→ **RECORDS TO PROCESS**
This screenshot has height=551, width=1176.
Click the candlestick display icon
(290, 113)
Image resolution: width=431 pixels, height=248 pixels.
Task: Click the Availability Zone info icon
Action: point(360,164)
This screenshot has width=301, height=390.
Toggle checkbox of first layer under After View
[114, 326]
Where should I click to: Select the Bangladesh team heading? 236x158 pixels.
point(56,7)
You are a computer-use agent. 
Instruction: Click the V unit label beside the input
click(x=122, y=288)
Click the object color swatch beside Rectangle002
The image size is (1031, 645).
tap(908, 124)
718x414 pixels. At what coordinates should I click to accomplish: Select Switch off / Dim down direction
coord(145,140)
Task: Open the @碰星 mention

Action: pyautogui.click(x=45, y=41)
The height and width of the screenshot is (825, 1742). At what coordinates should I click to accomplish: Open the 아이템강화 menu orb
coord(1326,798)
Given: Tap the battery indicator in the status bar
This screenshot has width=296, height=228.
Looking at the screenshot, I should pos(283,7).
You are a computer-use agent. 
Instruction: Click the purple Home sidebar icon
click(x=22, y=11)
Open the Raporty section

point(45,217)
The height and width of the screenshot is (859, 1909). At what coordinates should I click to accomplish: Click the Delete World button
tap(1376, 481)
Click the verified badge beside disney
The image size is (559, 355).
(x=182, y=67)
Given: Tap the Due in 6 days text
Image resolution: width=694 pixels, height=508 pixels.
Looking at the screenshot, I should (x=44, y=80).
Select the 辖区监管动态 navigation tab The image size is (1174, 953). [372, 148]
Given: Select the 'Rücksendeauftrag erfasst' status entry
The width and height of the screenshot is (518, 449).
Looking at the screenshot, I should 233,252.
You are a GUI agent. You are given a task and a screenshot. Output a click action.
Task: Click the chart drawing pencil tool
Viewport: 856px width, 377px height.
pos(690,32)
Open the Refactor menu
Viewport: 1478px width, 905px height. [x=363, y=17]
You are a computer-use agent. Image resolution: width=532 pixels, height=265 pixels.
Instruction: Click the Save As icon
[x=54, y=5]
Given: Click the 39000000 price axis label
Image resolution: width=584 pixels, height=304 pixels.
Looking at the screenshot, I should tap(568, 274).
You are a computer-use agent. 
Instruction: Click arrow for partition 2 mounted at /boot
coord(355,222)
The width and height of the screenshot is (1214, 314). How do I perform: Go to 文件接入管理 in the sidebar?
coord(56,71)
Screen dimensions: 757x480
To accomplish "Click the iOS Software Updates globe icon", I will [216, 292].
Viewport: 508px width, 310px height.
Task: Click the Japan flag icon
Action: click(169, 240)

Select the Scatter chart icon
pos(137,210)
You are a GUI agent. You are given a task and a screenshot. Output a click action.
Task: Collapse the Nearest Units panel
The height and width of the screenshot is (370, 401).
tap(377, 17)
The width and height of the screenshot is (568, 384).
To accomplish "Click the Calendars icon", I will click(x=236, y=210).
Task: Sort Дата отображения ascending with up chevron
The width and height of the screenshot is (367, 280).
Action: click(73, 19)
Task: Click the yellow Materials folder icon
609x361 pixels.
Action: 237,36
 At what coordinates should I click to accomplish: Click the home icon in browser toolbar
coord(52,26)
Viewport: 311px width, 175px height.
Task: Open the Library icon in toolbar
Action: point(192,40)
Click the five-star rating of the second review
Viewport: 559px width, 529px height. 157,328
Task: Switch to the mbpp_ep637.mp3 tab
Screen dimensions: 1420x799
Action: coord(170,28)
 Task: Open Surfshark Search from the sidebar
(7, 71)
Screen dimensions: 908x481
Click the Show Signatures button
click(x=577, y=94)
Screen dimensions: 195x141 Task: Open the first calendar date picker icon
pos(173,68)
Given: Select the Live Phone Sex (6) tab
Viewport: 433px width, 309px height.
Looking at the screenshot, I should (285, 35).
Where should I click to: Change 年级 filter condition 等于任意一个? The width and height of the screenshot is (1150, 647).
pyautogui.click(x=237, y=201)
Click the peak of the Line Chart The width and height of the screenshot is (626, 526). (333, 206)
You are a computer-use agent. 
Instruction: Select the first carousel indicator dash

→ **TASK GOAL**
Reproduce all of the records above word for word.

→ **COMPLETED EXERCISE**
This screenshot has height=551, width=1176.
Click the candlestick display icon
(290, 113)
Image resolution: width=431 pixels, height=248 pixels.
Task: Click the Availability Zone info icon
Action: point(360,164)
This screenshot has width=301, height=390.
Toggle checkbox of first layer under After View
[114, 326]
Where should I click to: Select the Bangladesh team heading? 236x158 pixels.
point(56,7)
You are a computer-use agent. 
Instruction: Click the V unit label beside the input
click(x=122, y=288)
Click the object color swatch beside Rectangle002
The image size is (1031, 645).
tap(908, 124)
718x414 pixels. At what coordinates should I click to accomplish: Select Switch off / Dim down direction
coord(145,140)
Task: Open the @碰星 mention

Action: pyautogui.click(x=45, y=41)
The height and width of the screenshot is (825, 1742). At what coordinates should I click to accomplish: Open the 아이템강화 menu orb
coord(1326,798)
Given: Tap the battery indicator in the status bar
This screenshot has width=296, height=228.
Looking at the screenshot, I should pos(283,7).
You are a computer-use agent. 
Instruction: Click the purple Home sidebar icon
click(x=22, y=11)
Open the Raporty section

point(45,217)
The height and width of the screenshot is (859, 1909). At what coordinates should I click to accomplish: Click the Delete World button
tap(1376, 481)
Click the verified badge beside disney
The image size is (559, 355).
(x=182, y=67)
Given: Tap the Due in 6 days text
Image resolution: width=694 pixels, height=508 pixels.
Looking at the screenshot, I should (x=44, y=80).
Select the 辖区监管动态 navigation tab The image size is (1174, 953). [372, 148]
Given: Select the 'Rücksendeauftrag erfasst' status entry
The width and height of the screenshot is (518, 449).
Looking at the screenshot, I should 233,252.
You are a GUI agent. You are given a task and a screenshot. Output a click action.
Task: Click the chart drawing pencil tool
Viewport: 856px width, 377px height.
pos(690,32)
Open the Refactor menu
Viewport: 1478px width, 905px height. [x=363, y=17]
You are a computer-use agent. Image resolution: width=532 pixels, height=265 pixels.
Instruction: Click the Save As icon
[x=54, y=5]
Given: Click the 39000000 price axis label
Image resolution: width=584 pixels, height=304 pixels.
Looking at the screenshot, I should tap(568, 274).
You are a computer-use agent. 
Instruction: Click arrow for partition 2 mounted at /boot
coord(355,222)
The width and height of the screenshot is (1214, 314). How do I perform: Go to 文件接入管理 in the sidebar?
coord(56,71)
Screen dimensions: 757x480
To accomplish "Click the iOS Software Updates globe icon", I will [216, 292].
Viewport: 508px width, 310px height.
Task: Click the Japan flag icon
Action: click(169, 240)

Select the Scatter chart icon
pos(137,210)
You are a GUI agent. You are given a task and a screenshot. Output a click action.
Task: Collapse the Nearest Units panel
The height and width of the screenshot is (370, 401).
tap(377, 17)
The width and height of the screenshot is (568, 384).
To accomplish "Click the Calendars icon", I will click(x=236, y=210).
Task: Sort Дата отображения ascending with up chevron
The width and height of the screenshot is (367, 280).
Action: click(73, 19)
Task: Click the yellow Materials folder icon
609x361 pixels.
Action: 237,36
 At what coordinates should I click to accomplish: Click the home icon in browser toolbar
coord(52,26)
Viewport: 311px width, 175px height.
Task: Open the Library icon in toolbar
Action: point(192,40)
Click the five-star rating of the second review
Viewport: 559px width, 529px height. 157,328
Task: Switch to the mbpp_ep637.mp3 tab
Screen dimensions: 1420x799
Action: coord(170,28)
 Task: Open Surfshark Search from the sidebar
(7, 71)
Screen dimensions: 908x481
Click the Show Signatures button
click(x=577, y=94)
Screen dimensions: 195x141 Task: Open the first calendar date picker icon
pos(173,68)
Given: Select the Live Phone Sex (6) tab
Viewport: 433px width, 309px height.
Looking at the screenshot, I should (285, 35).
Where should I click to: Change 年级 filter condition 等于任意一个? The width and height of the screenshot is (1150, 647).
pyautogui.click(x=237, y=201)
Click the peak of the Line Chart The width and height of the screenshot is (626, 526). (333, 206)
You are a computer-use agent. 
Instruction: Select the first carousel indicator dash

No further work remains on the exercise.